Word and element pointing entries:
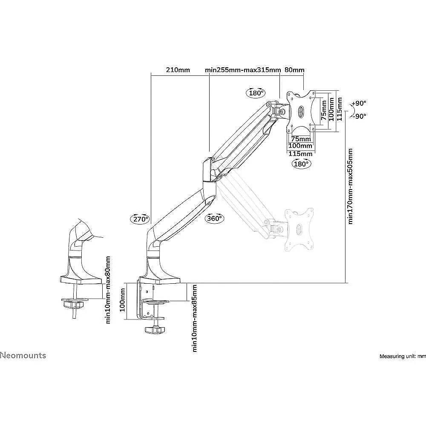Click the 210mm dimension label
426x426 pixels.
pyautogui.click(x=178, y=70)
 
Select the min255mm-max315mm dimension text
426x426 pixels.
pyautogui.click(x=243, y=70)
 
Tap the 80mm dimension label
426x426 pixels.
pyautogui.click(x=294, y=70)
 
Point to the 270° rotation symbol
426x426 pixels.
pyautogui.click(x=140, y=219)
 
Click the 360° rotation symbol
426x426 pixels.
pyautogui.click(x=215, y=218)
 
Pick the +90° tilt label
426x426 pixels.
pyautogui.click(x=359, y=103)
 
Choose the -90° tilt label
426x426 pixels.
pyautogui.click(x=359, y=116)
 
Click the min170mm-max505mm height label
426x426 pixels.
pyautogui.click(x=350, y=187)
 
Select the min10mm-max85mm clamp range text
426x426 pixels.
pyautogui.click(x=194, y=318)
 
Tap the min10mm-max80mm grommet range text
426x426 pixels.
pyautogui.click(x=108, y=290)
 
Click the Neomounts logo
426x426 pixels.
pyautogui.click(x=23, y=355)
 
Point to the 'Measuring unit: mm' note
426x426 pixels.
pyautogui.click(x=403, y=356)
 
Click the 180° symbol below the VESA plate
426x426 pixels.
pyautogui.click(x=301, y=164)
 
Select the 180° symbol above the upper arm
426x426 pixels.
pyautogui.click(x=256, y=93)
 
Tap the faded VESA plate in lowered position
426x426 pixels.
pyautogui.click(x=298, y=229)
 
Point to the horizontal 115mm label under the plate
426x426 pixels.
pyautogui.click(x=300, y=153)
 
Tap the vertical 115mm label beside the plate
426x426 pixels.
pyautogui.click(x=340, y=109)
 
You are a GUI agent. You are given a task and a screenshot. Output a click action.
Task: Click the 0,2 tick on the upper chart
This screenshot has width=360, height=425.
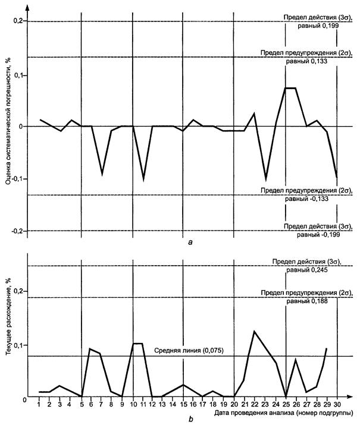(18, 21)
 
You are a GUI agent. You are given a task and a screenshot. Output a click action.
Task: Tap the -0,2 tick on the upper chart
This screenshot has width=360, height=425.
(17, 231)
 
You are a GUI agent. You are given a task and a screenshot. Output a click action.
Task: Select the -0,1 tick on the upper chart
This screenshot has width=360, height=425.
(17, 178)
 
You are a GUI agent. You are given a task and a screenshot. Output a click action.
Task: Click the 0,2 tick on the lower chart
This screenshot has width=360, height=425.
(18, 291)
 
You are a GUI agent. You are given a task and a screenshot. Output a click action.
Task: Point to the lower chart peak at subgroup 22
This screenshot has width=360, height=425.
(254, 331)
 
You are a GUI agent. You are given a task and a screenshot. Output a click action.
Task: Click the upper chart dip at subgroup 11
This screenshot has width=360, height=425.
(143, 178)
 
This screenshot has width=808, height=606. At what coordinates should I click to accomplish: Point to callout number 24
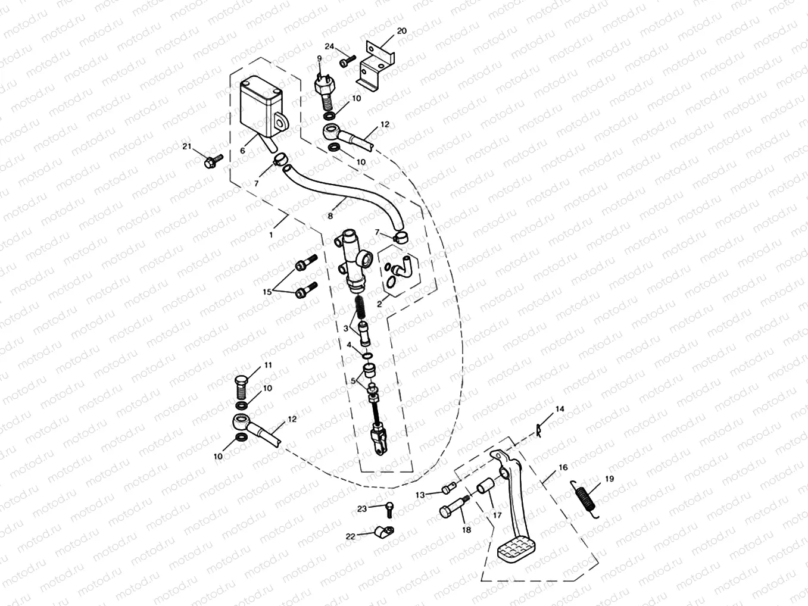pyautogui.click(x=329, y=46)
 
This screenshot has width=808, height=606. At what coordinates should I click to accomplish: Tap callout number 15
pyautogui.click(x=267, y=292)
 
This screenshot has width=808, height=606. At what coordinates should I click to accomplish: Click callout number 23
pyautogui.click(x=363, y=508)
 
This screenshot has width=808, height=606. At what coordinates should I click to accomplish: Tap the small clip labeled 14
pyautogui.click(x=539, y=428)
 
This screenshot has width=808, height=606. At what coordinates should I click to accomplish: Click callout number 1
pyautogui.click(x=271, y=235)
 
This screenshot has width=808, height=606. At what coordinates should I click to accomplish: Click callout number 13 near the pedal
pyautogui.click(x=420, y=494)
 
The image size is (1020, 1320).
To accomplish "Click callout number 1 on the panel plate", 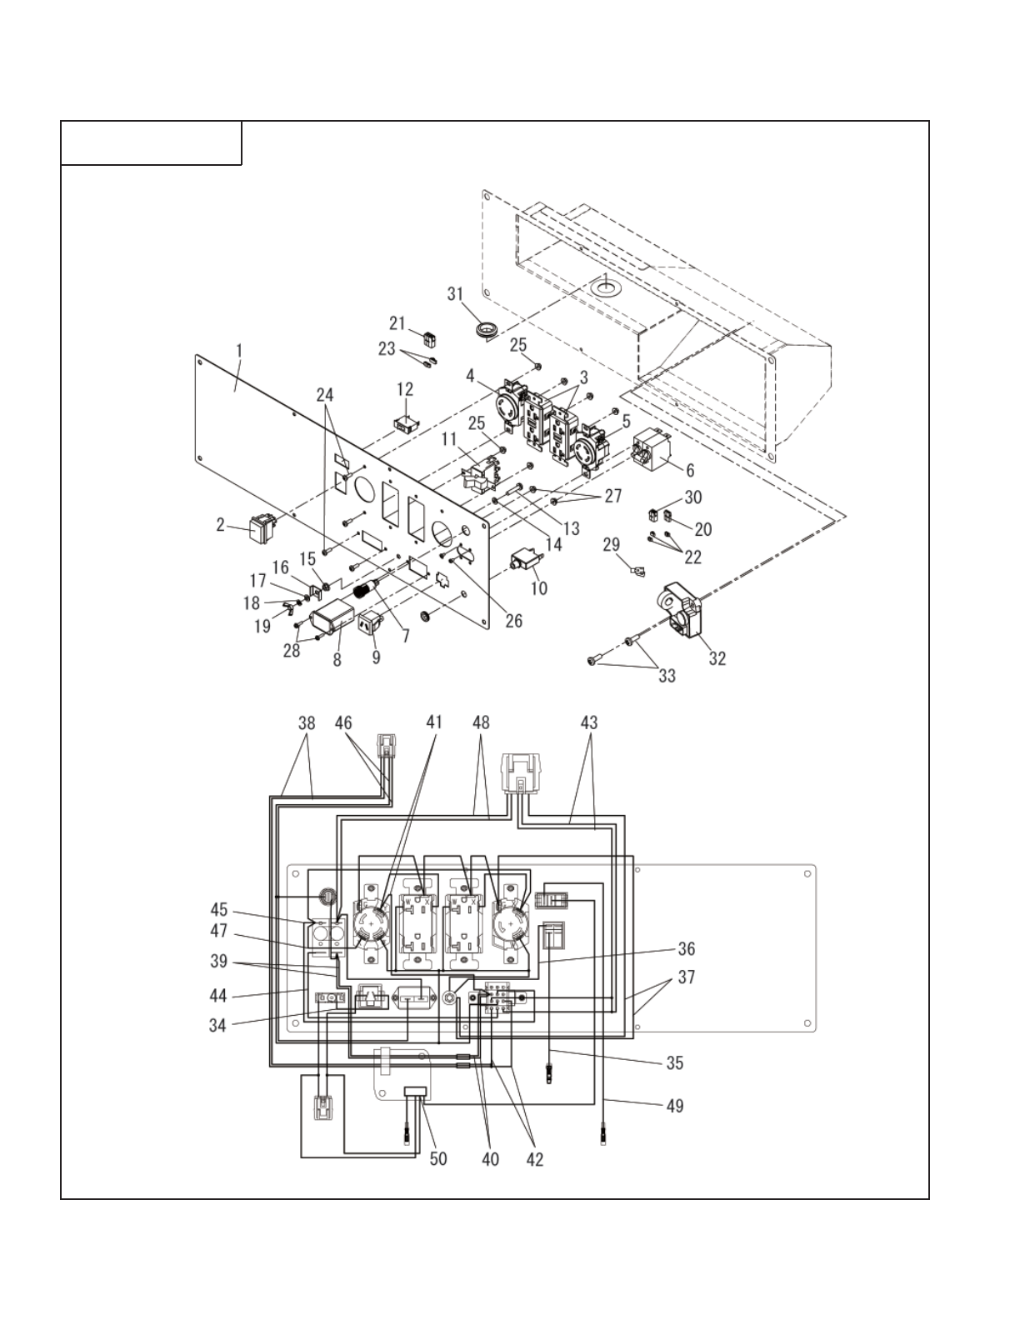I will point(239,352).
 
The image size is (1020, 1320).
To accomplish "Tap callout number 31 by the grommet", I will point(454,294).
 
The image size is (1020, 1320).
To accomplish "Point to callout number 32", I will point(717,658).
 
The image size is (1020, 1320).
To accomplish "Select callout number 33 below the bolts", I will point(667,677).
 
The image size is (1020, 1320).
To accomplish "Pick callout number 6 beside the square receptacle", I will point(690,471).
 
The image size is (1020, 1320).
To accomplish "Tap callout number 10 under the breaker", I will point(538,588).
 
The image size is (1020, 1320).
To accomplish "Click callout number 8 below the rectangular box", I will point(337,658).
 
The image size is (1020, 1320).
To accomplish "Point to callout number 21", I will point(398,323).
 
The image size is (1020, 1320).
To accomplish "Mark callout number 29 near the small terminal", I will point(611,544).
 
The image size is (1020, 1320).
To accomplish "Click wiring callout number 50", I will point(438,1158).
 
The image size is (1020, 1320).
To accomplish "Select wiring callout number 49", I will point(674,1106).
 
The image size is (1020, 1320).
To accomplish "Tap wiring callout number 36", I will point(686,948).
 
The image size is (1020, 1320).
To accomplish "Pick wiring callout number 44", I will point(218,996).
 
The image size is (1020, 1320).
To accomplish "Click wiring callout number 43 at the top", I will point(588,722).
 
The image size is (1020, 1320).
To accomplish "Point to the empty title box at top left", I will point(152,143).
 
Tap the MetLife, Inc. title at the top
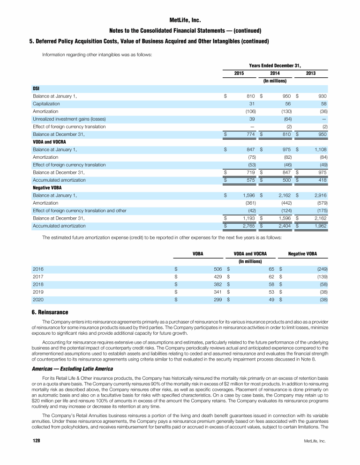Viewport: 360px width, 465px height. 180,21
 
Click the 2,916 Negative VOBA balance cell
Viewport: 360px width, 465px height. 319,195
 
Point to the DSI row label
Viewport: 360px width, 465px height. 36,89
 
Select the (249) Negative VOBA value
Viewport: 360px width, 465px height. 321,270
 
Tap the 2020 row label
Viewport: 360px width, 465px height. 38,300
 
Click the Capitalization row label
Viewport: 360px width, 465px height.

Instructions to follow — Copy out the material word for word, from its first line through the line containing "pyautogui.click(x=215, y=218)", including that line. Leave the pictures out.

The answer —
Click the 210mm dimension label
426x426 pixels.
pyautogui.click(x=178, y=70)
 
Select the min255mm-max315mm dimension text
426x426 pixels.
pyautogui.click(x=243, y=70)
 
Tap the 80mm dimension label
426x426 pixels.
pyautogui.click(x=294, y=70)
 
Point to the 270° rotation symbol
426x426 pixels.
pyautogui.click(x=140, y=219)
 
Click the 360° rotation symbol
426x426 pixels.
pyautogui.click(x=215, y=218)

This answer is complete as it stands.